The mass ratio is more preferably in the range of 0.5 / 1 to 25/1, still more preferably in the range of 1/1 to 20/1, and most preferably in the range of 2/1 to 15/1. By making the mass ratio a preferable range, the obtained heat insulating layer has high heat insulating properties and high transparency (visible light transmittance and haze), and is excellent in wear resistance, heat resistance, and heat and moisture resistance, And it will be excellent in bending resistance, and the heat insulating material which has a suitable physical property can be obtained stably.

As an optimal aspect, in the heat insulation layer, the ratio of the amount of the element (b) to the amount of the metal element (a) [(number of moles of the element (b)) / (number of moles of the metal element (a)) ] Is in the range of 0.10 / 1 to 22/1. The molar ratio is more preferably in the range of 0.20 / 1 to 18/1, particularly preferably 0.45 / 1 to 15/1, more particularly preferably 0.90 / 1 to 11/1, and even more.

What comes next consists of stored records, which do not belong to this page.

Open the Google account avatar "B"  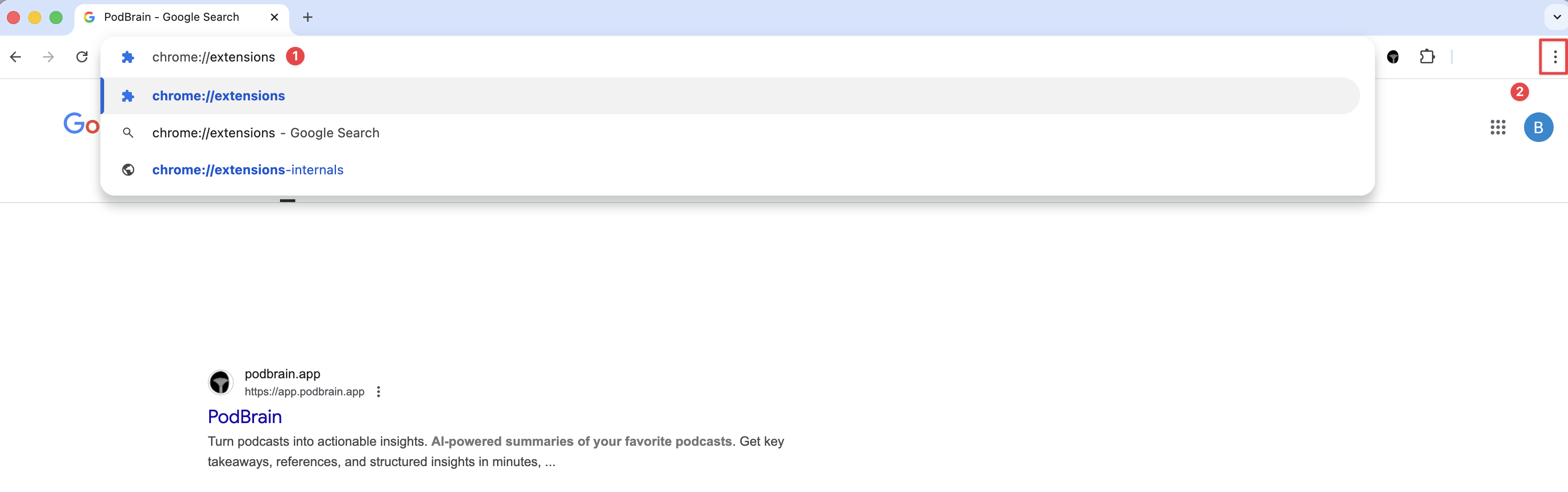pyautogui.click(x=1538, y=128)
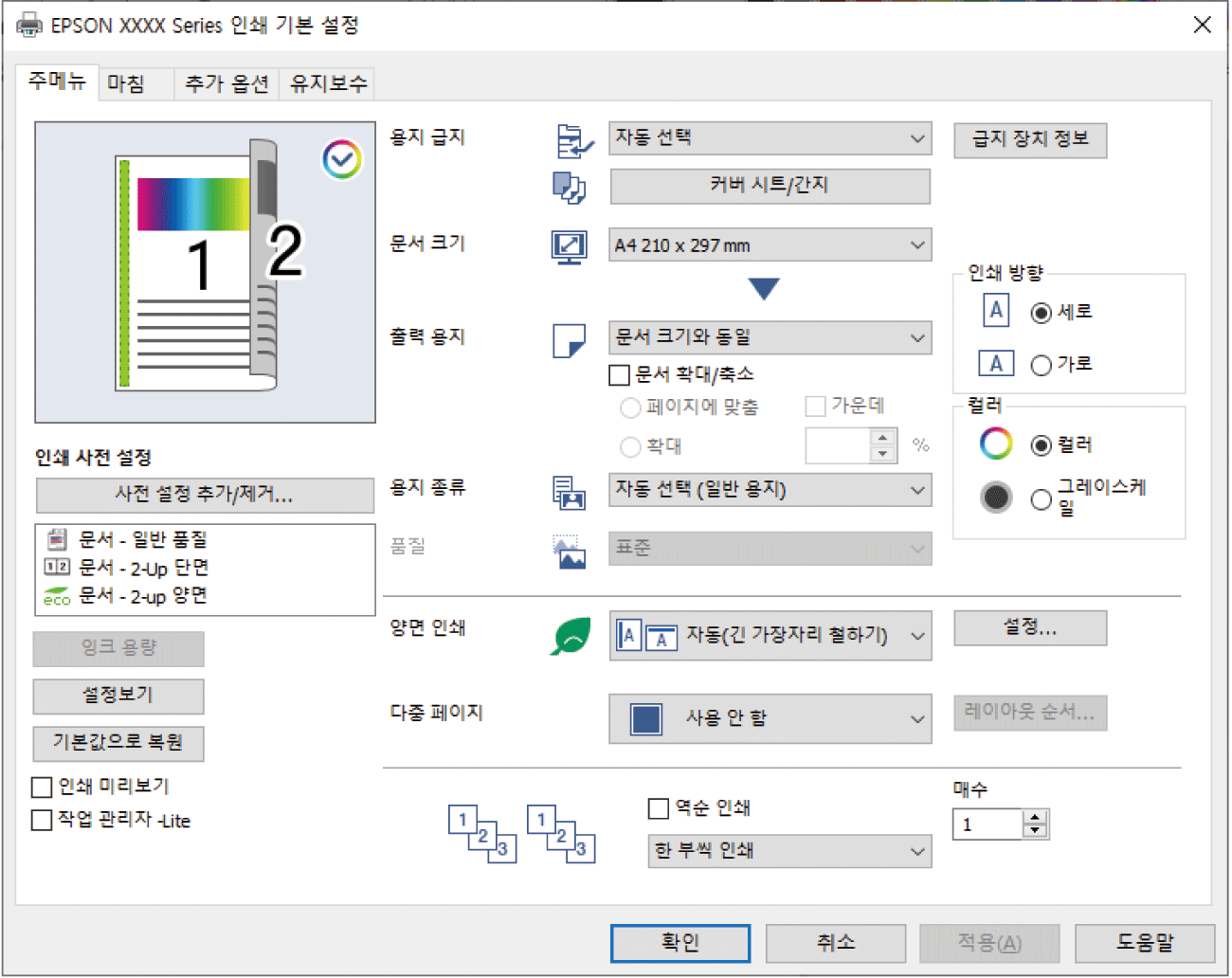Click the document size monitor icon
This screenshot has height=978, width=1232.
pyautogui.click(x=569, y=246)
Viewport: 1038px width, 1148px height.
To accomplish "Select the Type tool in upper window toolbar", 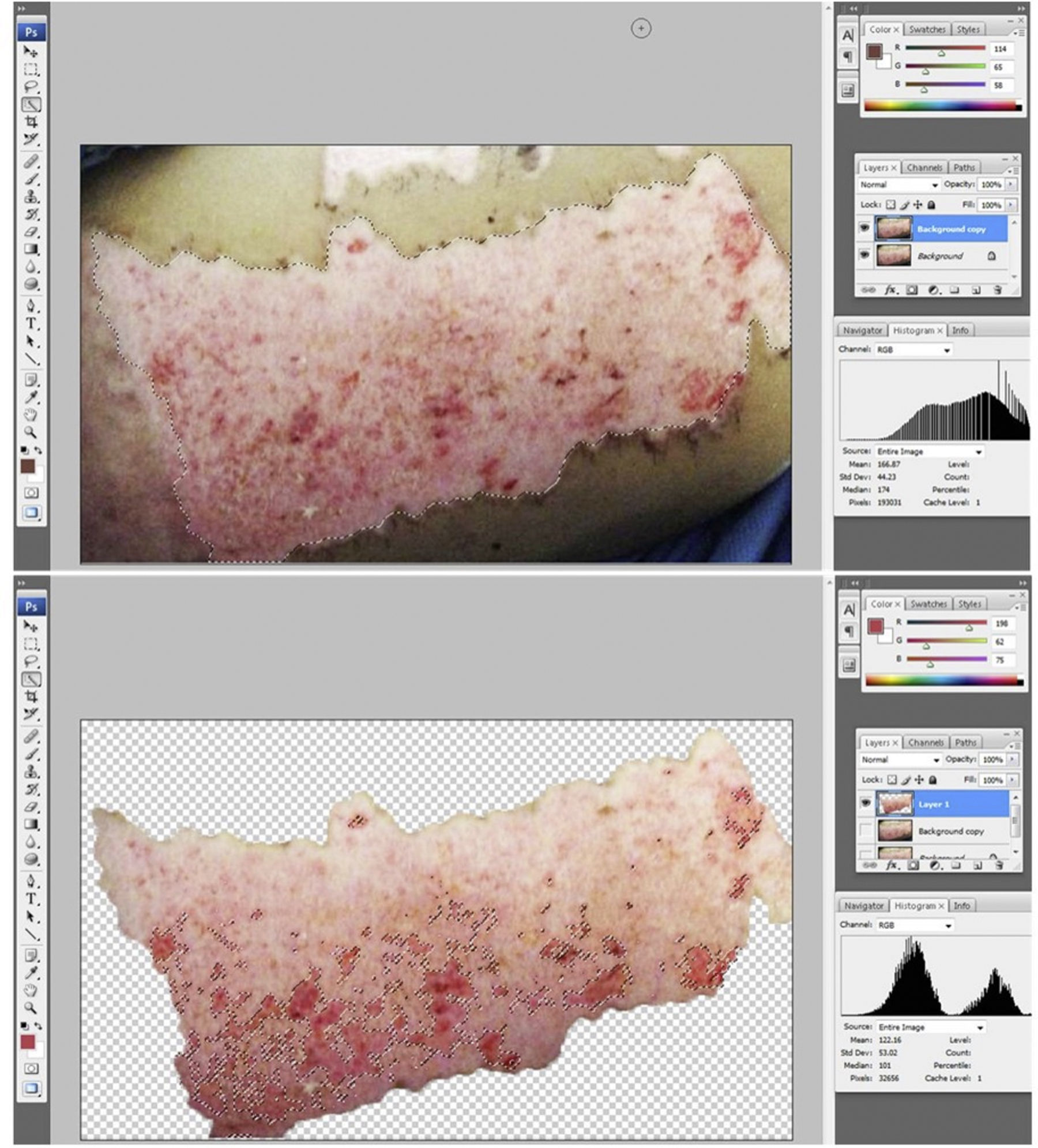I will click(31, 323).
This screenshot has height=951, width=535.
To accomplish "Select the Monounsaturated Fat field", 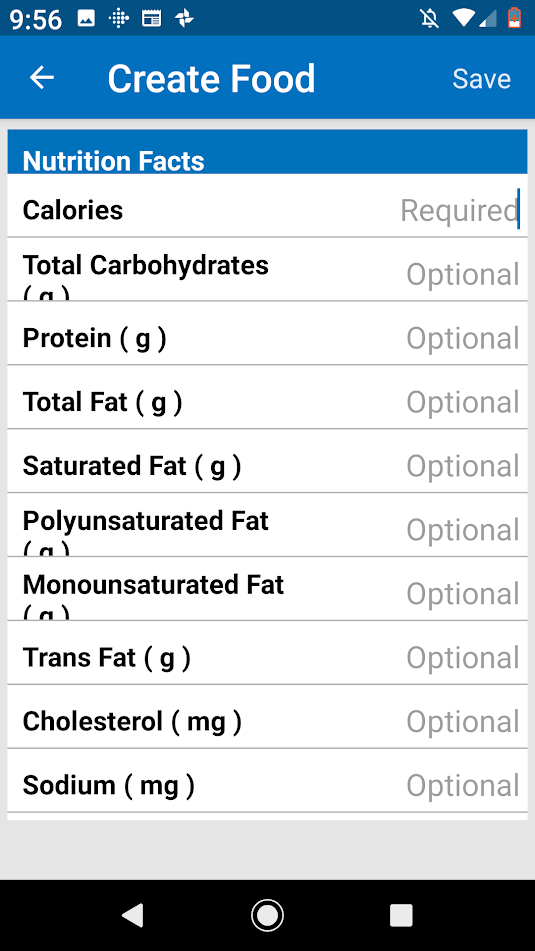I will pyautogui.click(x=268, y=589).
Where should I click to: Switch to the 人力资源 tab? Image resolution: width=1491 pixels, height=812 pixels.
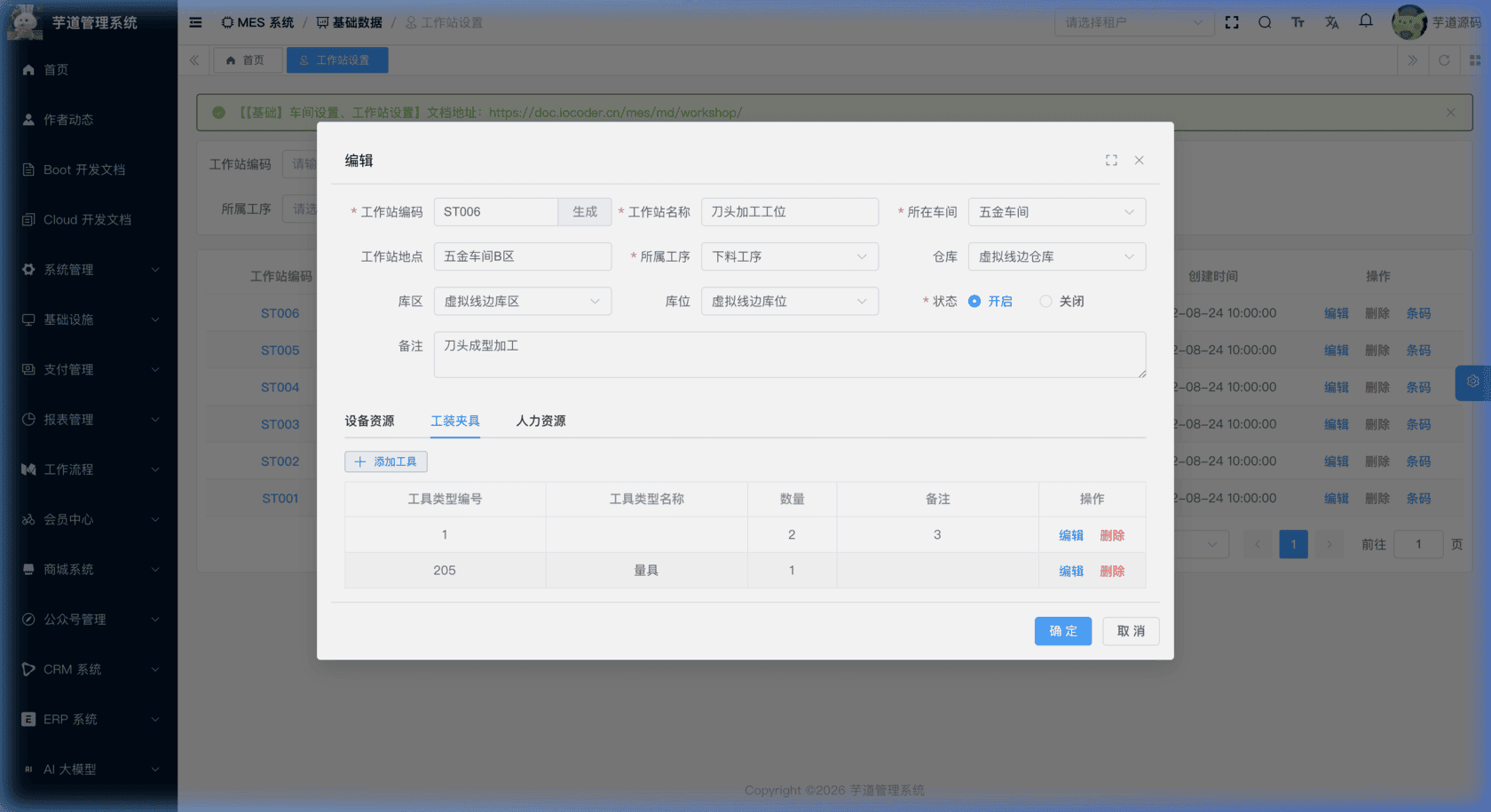(540, 421)
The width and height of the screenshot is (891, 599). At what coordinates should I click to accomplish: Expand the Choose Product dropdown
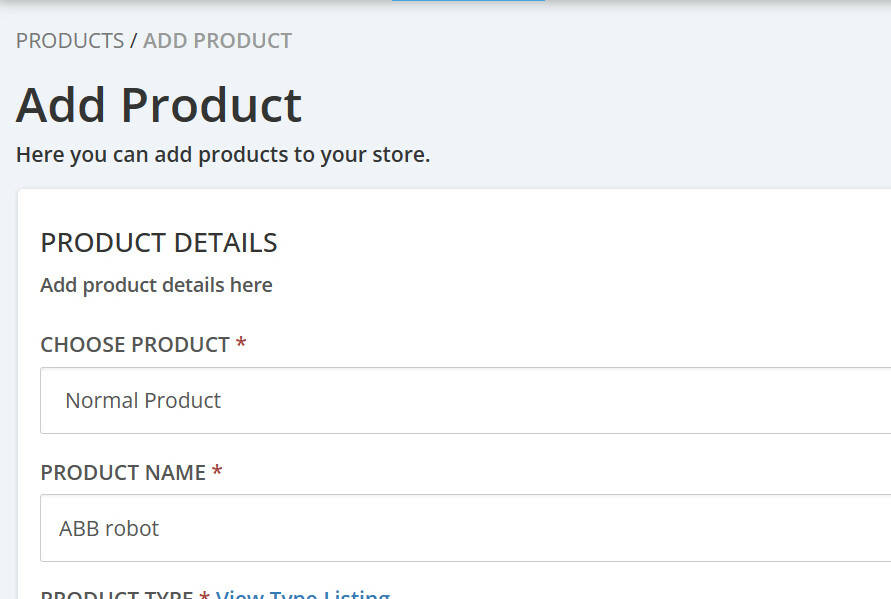[x=465, y=400]

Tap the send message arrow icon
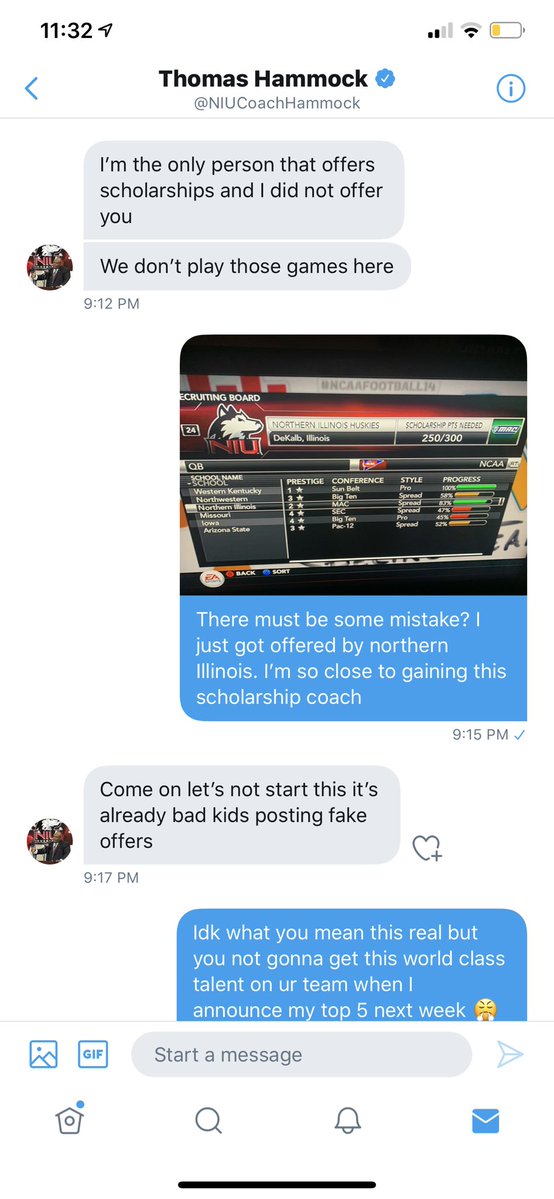click(x=510, y=1054)
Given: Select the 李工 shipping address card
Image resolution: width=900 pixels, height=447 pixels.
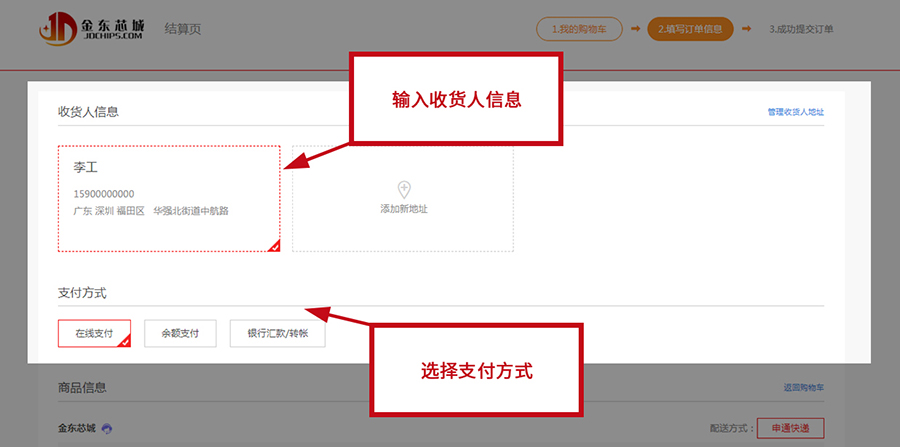Looking at the screenshot, I should coord(168,198).
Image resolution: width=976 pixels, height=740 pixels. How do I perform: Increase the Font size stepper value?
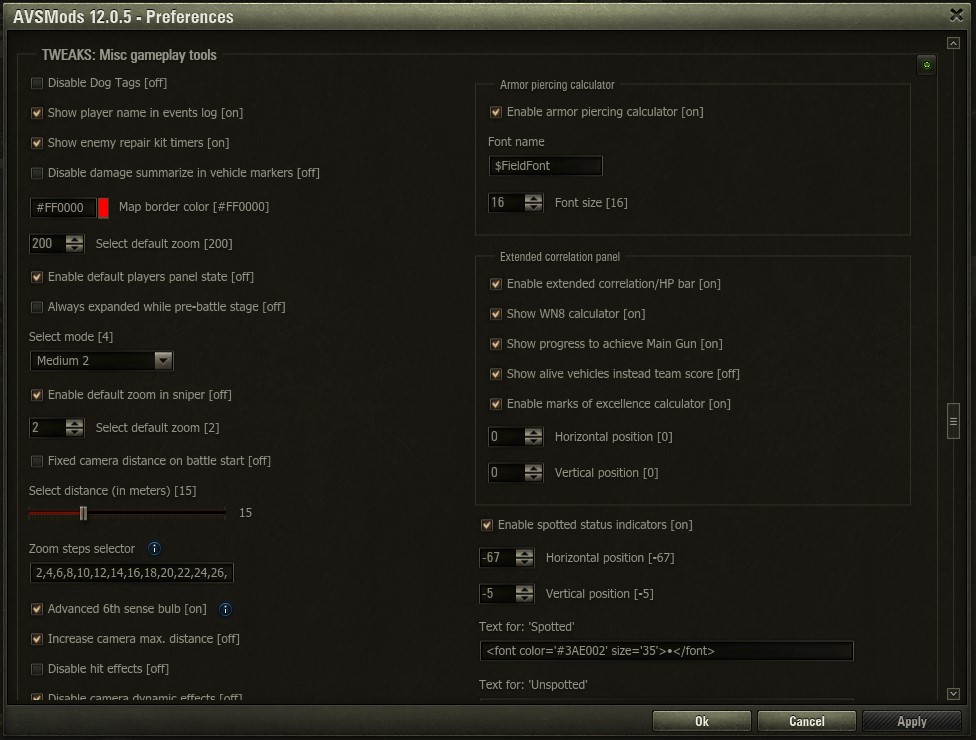click(534, 198)
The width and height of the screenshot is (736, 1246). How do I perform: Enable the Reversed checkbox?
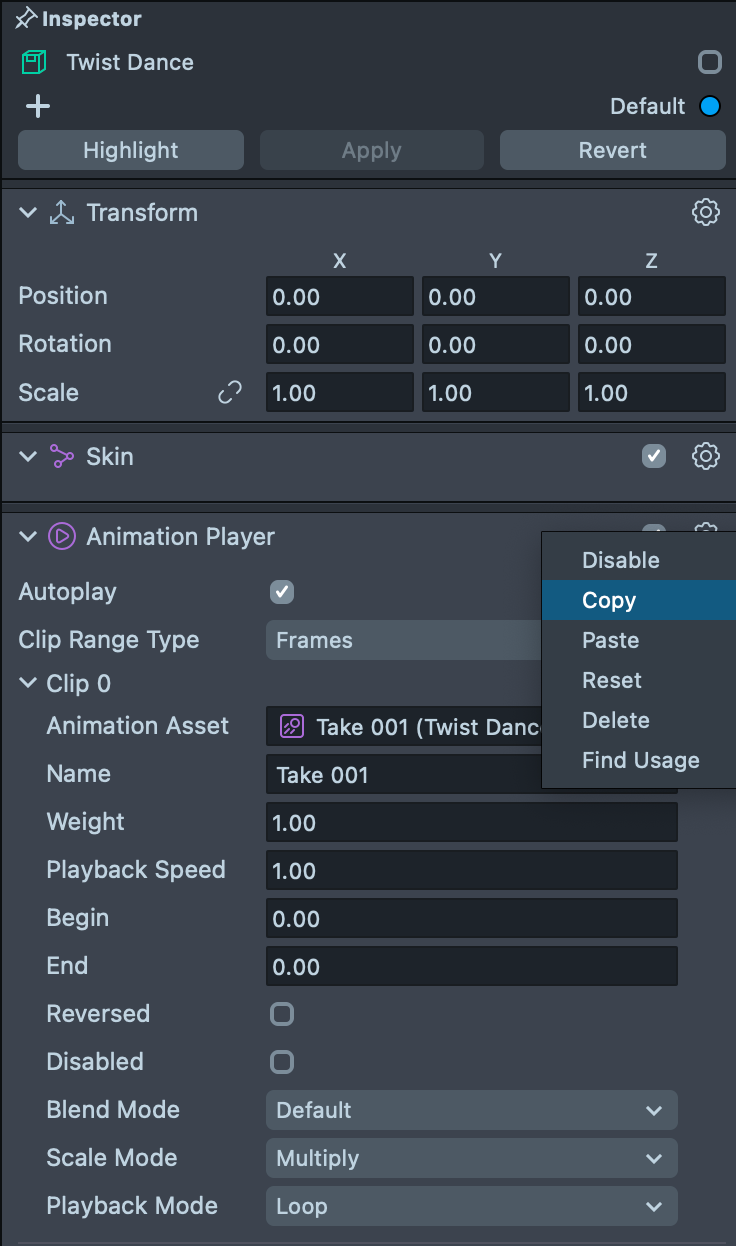pos(282,1014)
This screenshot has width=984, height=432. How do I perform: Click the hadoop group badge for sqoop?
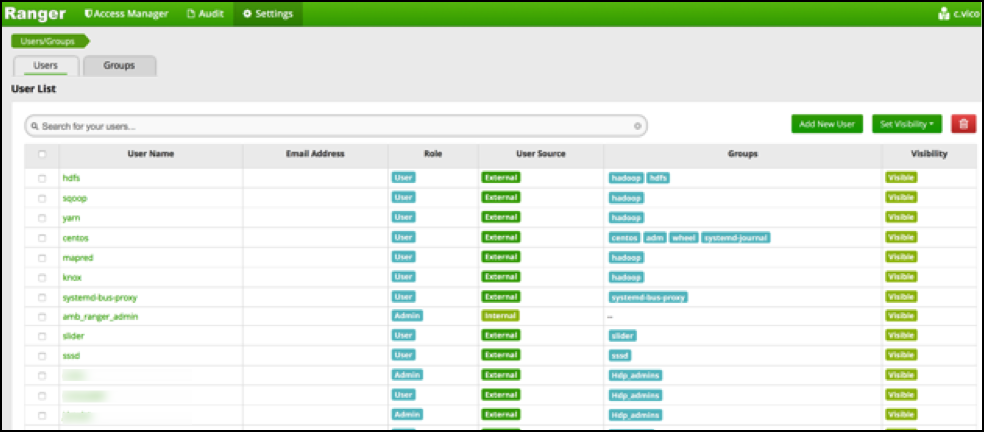click(x=626, y=198)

Especially preferably, it is the range of 1.5 / 1-10/1.
When the molar ratio is in the above range, the heat insulating layer has both heat insulating properties and transparency, and from the viewpoint of physical properties, it is excellent in wear resistance, heat resistance, moist heat resistance, and flex resistance. It can be excellent.
The alkoxide compound that can be used when forming the heat insulating layer is exhausted by hydrolysis and polycondensation, and the alkoxide compound is substantially absent in the heat insulating layer. Element (b). By adjusting the mass ratio of the element (b) such as silicon and the metal element (a) derived from the metal nanowire to the above range, a heat insulating layer having excellent characteristics is formed.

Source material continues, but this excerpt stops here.